Generally I don’t use the word ‘surreal’ in a context that doesn’t involve René Magritte, but this early in the morning no better modifier springs to mind.
A High Court panel led by Britain’s most senior judges has decreed that a man can still be convicted of rape even if the woman agreed to hanky-panky.
The landmark case involves a Muslim woman whose husband broke his promise not to ejaculate inside her. According to our top legal minds, the poor thing was therefore raped as she ‘was deprived of choice relating to the crucial feature on which her original consent to sexual intercourse was based’.
So a simple ‘yes’ from a woman is no longer sufficient to keep the man out of pokey. Consent must now include a list of ‘crucial features’, and any deviation constitutes a felony that women are these days conditioned to believe is worse than murder.
I wonder if Their Lordships have considered the full ramifications of their ruling. Suppose for the sake of argument, and I know this may not be a safe assumption, that intercourse between husband and wife takes place in private. How can the court be sure that a breach of contract occurred? How can the prosecution prove that the non-consensual spouting off resulted from malicious intent rather than a common malfunction?
After all, oral contracts, according to Sam Goldwin, aren’t worth the paper they are written on. Her word against his is often insufficient to convict even in a case of common-or-garden rape, defined by my trusted Chambers as ‘unlawful sexual intercourse (usu. by force) with another person’. When sex is consensual and therefore archaically defined as lawful, rape may become even harder to prove. Yet proved it must be for, as we know, underneath it all, and I’m sure Germaine Greer will agree, any sex is implicit rape.

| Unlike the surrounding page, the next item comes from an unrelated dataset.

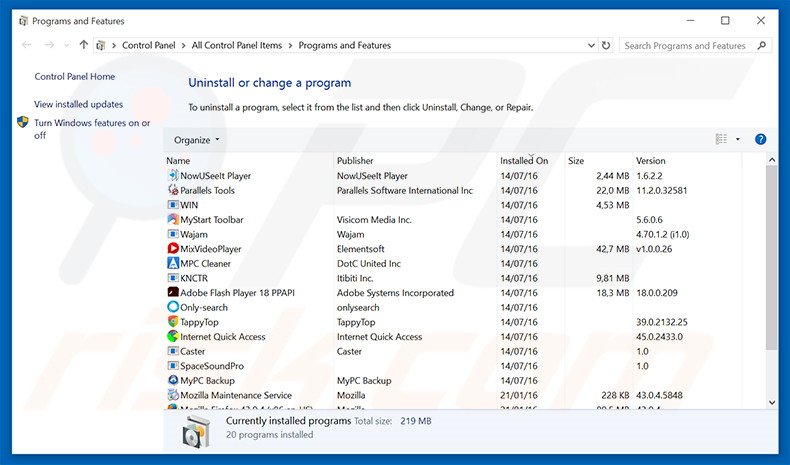790x465 pixels.
Task: Expand the address bar history dropdown
Action: (589, 45)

Since, for old times’ sake, the burden of proof is still on the prosecution, there’s only one solution to the problem: consent must be stated in writing, by filling in a standard form made up of many rubrics. A stack of such forms, translated into at least 20 languages, must be issued free of charge to every couple, married or otherwise, and also to every man, woman or other looking for some action on a Saturday night.
To become legally binding, the form must be signed by both parties and then officially notarised, which may present something of a problem. You see, the decision to have sex frequently and irresponsibly involves no long-term planning. Not only can it be spontaneous but, even worse, it may be taken at a time when most notary offices are closed for the night.

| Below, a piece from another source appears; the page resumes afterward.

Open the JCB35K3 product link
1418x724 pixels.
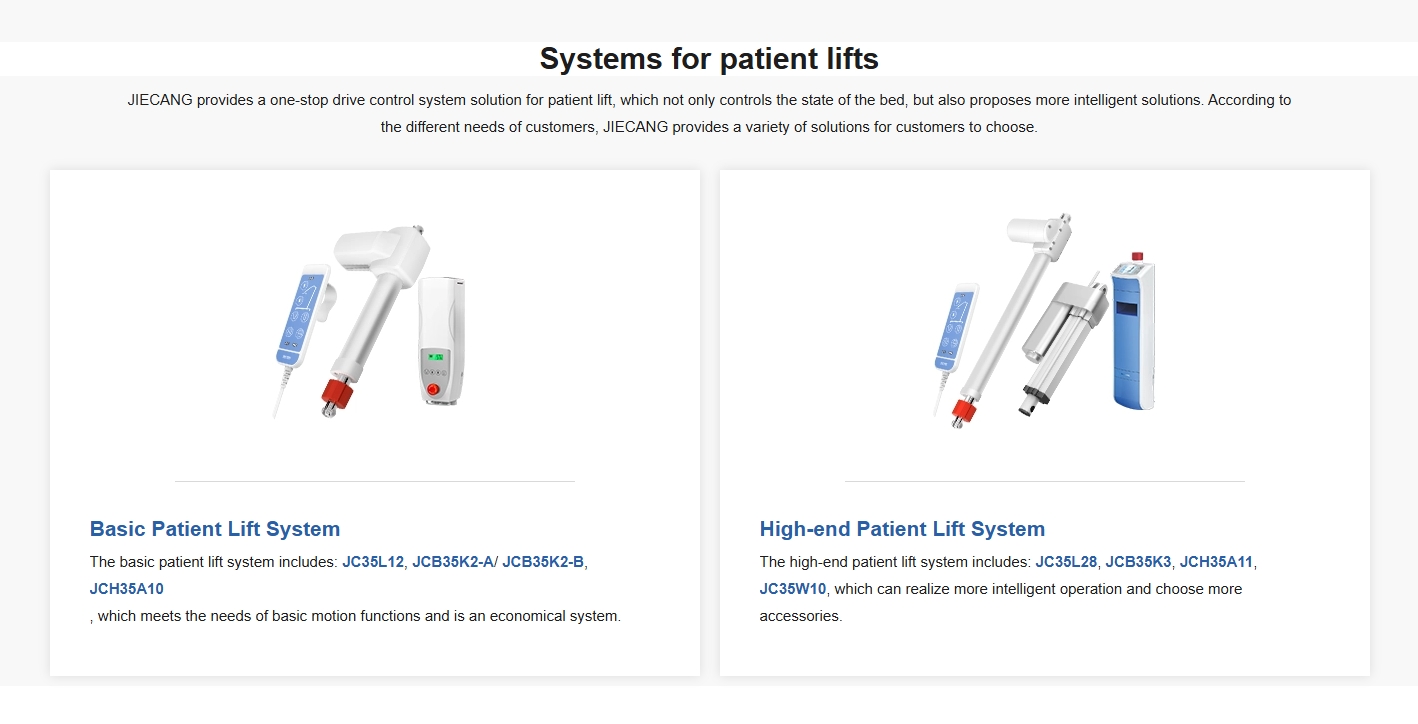1138,562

The problem is serious but not insurmountable: supply, as we know, generates demand. Before long all-night notary offices will appear in every neighbourhood, with the officials also licensed to dispense condoms and offer advice on various ballistic and contraceptive possibilities inherent in assorted sexual variants.
As to the form itself, I’ll leave it to our Lord Chief Justice to compile. By way of suggestion, however, the document must be exhaustive to the point of being exhausting. Nothing ought to be left to chance.
Definitely specified before each erotic encounter must be a) position(s); b) duration; c) orifice(s) utilised; d) method of contraception; e) financial responsibility for any medical problem transmitted therein; f) any extras, e.g. S & M, B & D, other; g) presence and/or number of observers and/or other participants; h) use of any audio and/or video recording equipment; j) any resulting contractual obligations, e.g. the man does the dishes and/or mows the lawn tomorrow, in case of separate residences conveys the woman home in a taxi, sends flowers and/or chocolates the next day – well, I’m not a High Court judge, and only such a qualified person could be relied upon to draft a vitally important document like this to provide for every eventuality.
Whether our top jurists ought to busy themselves with such rank idiocy is of course a different matter. Yet in a way I sympathise with them. Like any other functionaries they have to justify their keep by being seen to do something. Since about 80 percent of our new laws come courtesy of the EU, their Lordships have to find new areas in which they can apply their keen intellects.
For the same reason, our PM Dave finds time to attend book launches and offer rather imperious advice to the Football Association. I count on his support in this initiative, and I know Samantha will agree that it’s long overdue.